NY Times has a good article on the state of recommender systems: “If You Liked This, Sure to Love That “. This is a description of one of the problems:
But his progress had slowed to a crawl. [...] Bertoni says it’s partly because of “Napoleon Dynamite,” an indie comedy from 2004 that achieved cult status and went on to become extremely popular on Netflix. It is, Bertoni and others have discovered, maddeningly hard to determine how much people will like it. When Bertoni runs his algorithms on regular hits like “Lethal Weapon” or “Miss Congeniality” and tries to predict how any given Netflix user will rate them, he’s usually within eight-tenths of a star. But with films like “Napoleon Dynamite,” he’s off by an average of 1.2 stars.
The reason, Bertoni says, is that “Napoleon Dynamite” is very weird and very polarizing. [...] It’s the type of quirky entertainment that tends to be either loved or despised.
And here is the stunning conclusion by fortunately anonymous computer scientists:
Some computer scientists think the “Napoleon Dynamite” problem exposes a serious weakness of computers. They cannot anticipate the eccentric ways that real people actually decide to take a chance on a movie.
Actually, computers do quite a good job modeling probability distributions for those more eccentric and unpredictable of us. Yes, the humble probability distribution, the centuries-old staple of statisticians is enough to model eccentricity!
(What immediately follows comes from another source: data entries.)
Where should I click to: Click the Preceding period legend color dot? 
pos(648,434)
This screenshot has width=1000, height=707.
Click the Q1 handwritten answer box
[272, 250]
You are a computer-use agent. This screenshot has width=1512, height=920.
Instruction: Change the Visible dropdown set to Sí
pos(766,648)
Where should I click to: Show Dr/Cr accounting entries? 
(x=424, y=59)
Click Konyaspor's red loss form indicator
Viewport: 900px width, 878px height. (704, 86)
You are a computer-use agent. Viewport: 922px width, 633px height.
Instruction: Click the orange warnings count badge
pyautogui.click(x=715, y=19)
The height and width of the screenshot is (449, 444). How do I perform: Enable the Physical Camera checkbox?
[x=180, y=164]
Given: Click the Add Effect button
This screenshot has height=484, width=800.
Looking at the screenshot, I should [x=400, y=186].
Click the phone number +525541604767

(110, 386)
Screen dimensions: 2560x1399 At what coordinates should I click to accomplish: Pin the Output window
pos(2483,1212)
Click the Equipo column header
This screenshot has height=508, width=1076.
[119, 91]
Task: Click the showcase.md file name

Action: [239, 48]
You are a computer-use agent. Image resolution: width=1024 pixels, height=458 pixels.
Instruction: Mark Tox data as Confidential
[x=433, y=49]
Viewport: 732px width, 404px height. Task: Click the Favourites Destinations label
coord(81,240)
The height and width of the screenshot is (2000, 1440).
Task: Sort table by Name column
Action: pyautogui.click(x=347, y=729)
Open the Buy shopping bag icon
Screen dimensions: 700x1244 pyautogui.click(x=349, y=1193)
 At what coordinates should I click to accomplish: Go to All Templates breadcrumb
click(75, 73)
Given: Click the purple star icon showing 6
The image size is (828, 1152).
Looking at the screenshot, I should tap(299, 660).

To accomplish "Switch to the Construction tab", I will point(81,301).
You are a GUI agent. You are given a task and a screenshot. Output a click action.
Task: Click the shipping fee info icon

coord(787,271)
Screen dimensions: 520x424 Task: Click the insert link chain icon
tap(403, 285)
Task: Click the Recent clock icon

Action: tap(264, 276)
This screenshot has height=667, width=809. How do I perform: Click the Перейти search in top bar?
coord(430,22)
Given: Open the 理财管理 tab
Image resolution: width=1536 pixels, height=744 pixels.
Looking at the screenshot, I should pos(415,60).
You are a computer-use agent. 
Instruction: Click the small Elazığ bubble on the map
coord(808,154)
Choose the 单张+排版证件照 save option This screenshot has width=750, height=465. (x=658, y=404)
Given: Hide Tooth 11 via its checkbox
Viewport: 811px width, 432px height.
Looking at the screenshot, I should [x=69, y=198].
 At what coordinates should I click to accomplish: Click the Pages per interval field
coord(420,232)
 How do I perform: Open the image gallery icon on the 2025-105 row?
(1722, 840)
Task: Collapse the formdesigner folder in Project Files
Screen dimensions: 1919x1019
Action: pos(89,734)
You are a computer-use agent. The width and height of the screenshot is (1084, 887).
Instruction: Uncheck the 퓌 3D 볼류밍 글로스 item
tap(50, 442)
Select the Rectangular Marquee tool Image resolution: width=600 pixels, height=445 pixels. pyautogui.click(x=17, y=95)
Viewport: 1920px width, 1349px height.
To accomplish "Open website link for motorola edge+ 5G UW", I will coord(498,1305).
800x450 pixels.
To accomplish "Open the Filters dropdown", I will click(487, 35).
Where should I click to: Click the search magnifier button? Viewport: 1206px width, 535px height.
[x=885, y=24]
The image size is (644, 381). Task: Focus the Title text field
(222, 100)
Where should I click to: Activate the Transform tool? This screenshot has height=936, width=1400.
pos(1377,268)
The problem is that Netflix makes it hard to use sophisticated models the scoring function is the antiquated and not just pre-Bayesian but actually pre-probabilistic root mean squared error or RMSE. For all practical purposes, the square root in RMSE is a monotonic transformation that won’t affect the ranking of recommender models, and we can drop it outright.
So, if one looked at the distribution of ratings for Napoleon Dynamite on Amazon, it has high variance:
On the other hand, Lethal Weapon 4 ratings have lower variance:
If we use the average number of stars as the context-ignorant unpersonalized predictor (which I’ve discussed before), ND will give you mean squared pain of 3.8, and LW4 will give you the mean squared pain of 2.7. Now, your model might choose not to make recommendations with controversial movies – but this won’t help you on Netflix Prize – you’re forced to make errors even when you know you’re making them. (R)MSE is pre-probabilistic: it gives no advantage to a probabilistic model that’s aware of its own uncertainty.